Pointers and arrays in C are related, but they are not the same:
When passing an array to a function, a pointer to the first element of the array is actually passed (therefore, sizeof inside the function does not give the size of the entire array, but only the size of the pointer).
Syntax for passing:
void foo(int arr[], int size) { // arr — actually int* for (int i = 0; i < size; ++i) printf("%d\n", arr[i]); } int main() { int data[5] = {1,2,3,4,5}; foo(data, 5); }
Question: What will the expression sizeof(arr) return inside the function if arr is a parameter of type int arr[]?
Answer: Returns the size of the pointer (sizeof(int*)), not the size of the entire array. Because a pointer to the first element is passed to the function, information about the length is lost.

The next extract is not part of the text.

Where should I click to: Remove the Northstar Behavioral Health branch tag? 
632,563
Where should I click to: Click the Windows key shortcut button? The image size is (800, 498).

void printSize(int arr[]) { printf("%zu\n", sizeof(arr)); // sizeof(int*) is usually 4 or 8 }
History
In a commercial project, a piece of code was written to calculate the average value in an array, where the number of elements inside the function was calculated using sizeof(arr) / sizeof(arr[0]), which always returned 1 or 2 instead of the actual number of elements. As a result, the program malfunctioned with the data and incorrectly averaged the values.
History
In one project, a dynamically allocated array was passed to a function without separately storing its length (size). As a result, the function did not know how many elements were allocated, leading to out-of-bounds access, leaks, or memory corruption.
History
By mistake, a fixed-size array was used as a pointer, and some compilers allowed directly assigning through memcpy the entire array instead of its elements. This led to an obscure error where parts of the data structure were lost or stack overflow occurred.